● Work to be completed
Pull out each line of the data below that contains the string "with". The match is case-sensitive.

Items stored from a collection:
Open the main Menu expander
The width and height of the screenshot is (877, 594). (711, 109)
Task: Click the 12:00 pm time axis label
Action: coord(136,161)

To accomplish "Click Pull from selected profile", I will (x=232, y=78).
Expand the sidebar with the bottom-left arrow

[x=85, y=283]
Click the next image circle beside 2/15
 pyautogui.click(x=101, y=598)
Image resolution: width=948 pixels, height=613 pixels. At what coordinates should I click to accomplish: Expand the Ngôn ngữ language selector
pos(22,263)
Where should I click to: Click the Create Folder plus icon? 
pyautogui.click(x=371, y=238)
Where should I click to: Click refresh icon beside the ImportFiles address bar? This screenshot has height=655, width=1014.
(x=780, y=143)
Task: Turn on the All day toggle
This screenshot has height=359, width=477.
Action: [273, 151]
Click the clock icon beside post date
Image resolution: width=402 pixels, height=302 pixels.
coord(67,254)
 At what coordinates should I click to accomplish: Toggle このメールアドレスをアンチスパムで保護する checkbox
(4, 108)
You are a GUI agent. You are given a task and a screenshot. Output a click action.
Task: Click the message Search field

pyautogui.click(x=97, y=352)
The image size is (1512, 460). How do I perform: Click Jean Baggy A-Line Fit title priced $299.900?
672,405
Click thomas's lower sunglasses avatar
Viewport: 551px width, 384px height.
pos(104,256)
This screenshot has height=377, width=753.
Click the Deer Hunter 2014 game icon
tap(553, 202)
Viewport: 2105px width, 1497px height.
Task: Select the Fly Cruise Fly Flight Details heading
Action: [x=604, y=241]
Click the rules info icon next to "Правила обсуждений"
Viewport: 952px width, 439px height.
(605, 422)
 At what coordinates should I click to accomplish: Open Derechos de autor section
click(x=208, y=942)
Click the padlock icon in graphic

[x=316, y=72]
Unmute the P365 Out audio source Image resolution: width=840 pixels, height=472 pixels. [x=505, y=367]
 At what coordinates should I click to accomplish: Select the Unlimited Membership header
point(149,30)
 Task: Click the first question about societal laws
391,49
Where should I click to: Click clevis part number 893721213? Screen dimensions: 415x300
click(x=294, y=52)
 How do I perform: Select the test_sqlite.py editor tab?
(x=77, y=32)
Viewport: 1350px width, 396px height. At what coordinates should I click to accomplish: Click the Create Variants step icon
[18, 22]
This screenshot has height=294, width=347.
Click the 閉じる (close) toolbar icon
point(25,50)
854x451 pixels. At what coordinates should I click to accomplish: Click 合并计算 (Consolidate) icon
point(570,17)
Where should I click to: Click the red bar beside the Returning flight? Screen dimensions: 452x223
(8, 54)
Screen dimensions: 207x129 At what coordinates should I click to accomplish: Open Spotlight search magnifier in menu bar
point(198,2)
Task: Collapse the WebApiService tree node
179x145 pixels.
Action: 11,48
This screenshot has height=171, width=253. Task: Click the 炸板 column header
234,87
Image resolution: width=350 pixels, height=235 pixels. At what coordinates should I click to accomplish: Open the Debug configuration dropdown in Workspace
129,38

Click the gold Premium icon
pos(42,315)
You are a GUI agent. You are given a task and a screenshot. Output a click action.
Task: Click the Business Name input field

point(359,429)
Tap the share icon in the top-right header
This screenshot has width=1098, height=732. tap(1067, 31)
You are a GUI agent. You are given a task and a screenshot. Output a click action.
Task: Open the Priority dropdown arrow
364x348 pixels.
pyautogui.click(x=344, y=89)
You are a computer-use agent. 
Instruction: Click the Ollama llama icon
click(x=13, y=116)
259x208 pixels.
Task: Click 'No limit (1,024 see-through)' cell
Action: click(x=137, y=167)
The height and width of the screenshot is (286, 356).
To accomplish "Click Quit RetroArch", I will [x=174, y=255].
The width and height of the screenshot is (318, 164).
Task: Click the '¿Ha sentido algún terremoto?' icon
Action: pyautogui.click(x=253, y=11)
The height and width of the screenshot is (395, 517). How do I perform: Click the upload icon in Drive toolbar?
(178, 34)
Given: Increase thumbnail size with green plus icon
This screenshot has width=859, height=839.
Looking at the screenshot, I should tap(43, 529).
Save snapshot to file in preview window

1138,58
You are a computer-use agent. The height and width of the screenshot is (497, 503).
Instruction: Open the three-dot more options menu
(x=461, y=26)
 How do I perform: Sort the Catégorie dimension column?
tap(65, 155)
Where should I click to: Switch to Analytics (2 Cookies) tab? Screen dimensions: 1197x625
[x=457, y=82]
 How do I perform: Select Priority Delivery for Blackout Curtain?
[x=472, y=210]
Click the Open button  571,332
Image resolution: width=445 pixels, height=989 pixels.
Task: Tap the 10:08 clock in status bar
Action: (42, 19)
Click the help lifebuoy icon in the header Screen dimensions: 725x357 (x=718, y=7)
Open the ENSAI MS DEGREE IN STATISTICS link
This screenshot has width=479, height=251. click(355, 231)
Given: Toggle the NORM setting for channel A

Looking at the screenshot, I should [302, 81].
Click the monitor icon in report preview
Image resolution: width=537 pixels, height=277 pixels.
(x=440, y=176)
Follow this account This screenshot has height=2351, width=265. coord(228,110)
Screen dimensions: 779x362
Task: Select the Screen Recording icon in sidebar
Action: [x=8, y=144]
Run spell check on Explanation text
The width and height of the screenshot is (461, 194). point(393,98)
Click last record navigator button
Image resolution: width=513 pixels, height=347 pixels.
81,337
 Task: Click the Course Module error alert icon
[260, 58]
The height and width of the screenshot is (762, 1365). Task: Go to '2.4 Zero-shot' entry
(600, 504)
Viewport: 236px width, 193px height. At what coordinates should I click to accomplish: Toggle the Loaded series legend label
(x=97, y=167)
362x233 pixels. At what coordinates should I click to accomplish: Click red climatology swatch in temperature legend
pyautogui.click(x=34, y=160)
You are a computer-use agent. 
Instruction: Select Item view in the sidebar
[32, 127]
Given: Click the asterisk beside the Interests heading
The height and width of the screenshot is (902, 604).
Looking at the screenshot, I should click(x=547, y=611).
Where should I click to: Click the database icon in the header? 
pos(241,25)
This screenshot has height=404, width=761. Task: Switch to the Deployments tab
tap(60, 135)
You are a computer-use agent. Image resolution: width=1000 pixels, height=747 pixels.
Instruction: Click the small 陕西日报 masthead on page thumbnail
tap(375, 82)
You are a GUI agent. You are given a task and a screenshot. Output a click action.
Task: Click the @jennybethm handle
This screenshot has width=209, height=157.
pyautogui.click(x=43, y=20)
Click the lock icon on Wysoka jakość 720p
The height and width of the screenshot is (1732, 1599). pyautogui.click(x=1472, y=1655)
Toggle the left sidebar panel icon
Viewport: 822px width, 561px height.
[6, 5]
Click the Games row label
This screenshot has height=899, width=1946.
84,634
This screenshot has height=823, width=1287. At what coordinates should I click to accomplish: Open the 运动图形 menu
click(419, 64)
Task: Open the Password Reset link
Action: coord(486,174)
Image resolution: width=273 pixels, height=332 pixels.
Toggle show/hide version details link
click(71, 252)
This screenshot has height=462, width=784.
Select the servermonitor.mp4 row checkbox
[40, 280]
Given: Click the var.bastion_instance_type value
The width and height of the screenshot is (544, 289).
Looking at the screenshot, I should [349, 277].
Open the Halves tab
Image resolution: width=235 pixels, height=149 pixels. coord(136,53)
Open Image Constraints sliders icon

● Answer for this exercise
Expand the sidebar with the bottom-left arrow
Given: Increase thumbnail size with green plus icon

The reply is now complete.